Proclamations that sociology is in a state of crisis have remained a remarkably constant feature of the discipline’s history, to the point of verging upon cliché. From John Urry at the 1981 BSA annual conference, asking whether sociology may be likened to a ‘parasite’, to John Holmwood’s more recent suggestion of a lack of a clear internal character to the discipline being ‘sociology’s misfortune’ (2010), concerns regarding disciplinary fragmentation have become sociology’s crisis du jour.
Yet features of the current academic field, including the intensification of labour, the increased policing of working practices, the perceived reduction of research to ‘REF-able’ outputs, the ‘impact’ agenda, and the undermining of collegiality and precarity which follows from these and increasingly extends far beyond the early stages of academia would now seem to provide evidence of this crisis and warrant the claims of Holmwood, Urry, et al. Indeed, in an academia surfeit with regimes of audit culture (Shore and Wright 1999; Strathern 2000), one may feel that the very foundations of sociological endeavour – our sociological imagination – cannot possibly sit easily within the current terrain. The affective and intellectual discomfort produced by this disjuncture between disciplinary feeling and contemporary academic practices sees sociology very much as the outsider.

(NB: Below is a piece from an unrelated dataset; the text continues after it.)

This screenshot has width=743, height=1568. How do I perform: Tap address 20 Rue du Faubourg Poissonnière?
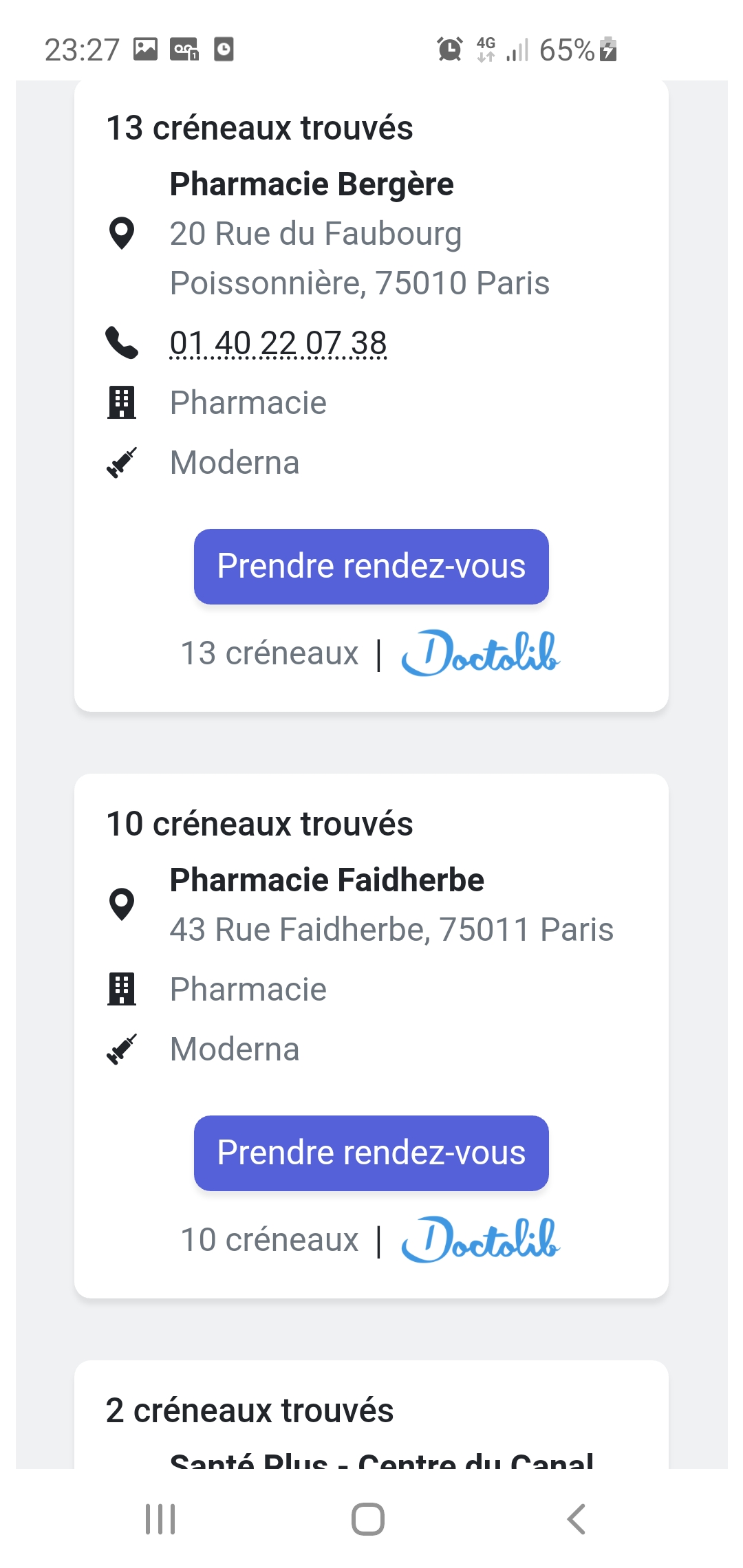[359, 259]
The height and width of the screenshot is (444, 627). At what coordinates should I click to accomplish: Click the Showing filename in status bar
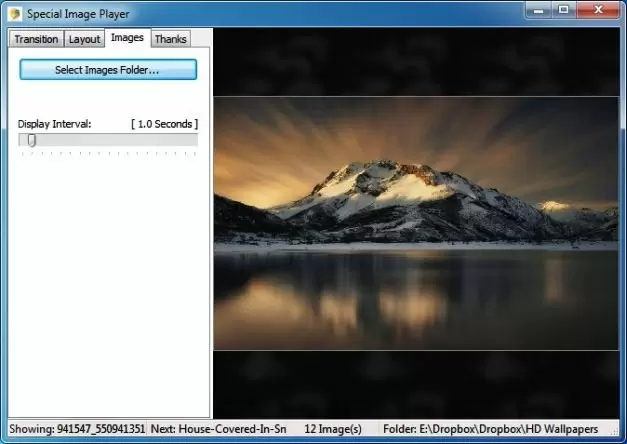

Where most analyses of the future of academia are pessimistic and sociology’s position within it appears tenuous, this stream plenary is oriented to optimism, promise, and resistance. We question here how this crisis may be generative – how we may use our outsiderness to effect change . In cultivating a sense of ‘productive unease’, might we generate new approaches, critiques and strategies? This panel provides space to discuss how our sociological imagination may be mobilised towards resistance – how might we use this unique mode of thinking to puncture the neoliberalisation of academia? Where we see fragmentation, might we instead see proliferation – of possibilities and of new spaces to carve out and to challenge orthodoxy from within? Might this function as a check against intellectual stagnation? How might we harness the spirit of revolt, dissent, and rebellion to resist the growth of the neoliberal university? How might cultures of competitiveness be displaced by strengthening collegiality within and beyond atomised ‘units of assessment’, to foster global perspectives and solidarities? How might we draw upon these tensions to reinvigorate sociology’s promise, and what are the consequences of doing so? How might we actively build the sociological futures that we wish to inhabit?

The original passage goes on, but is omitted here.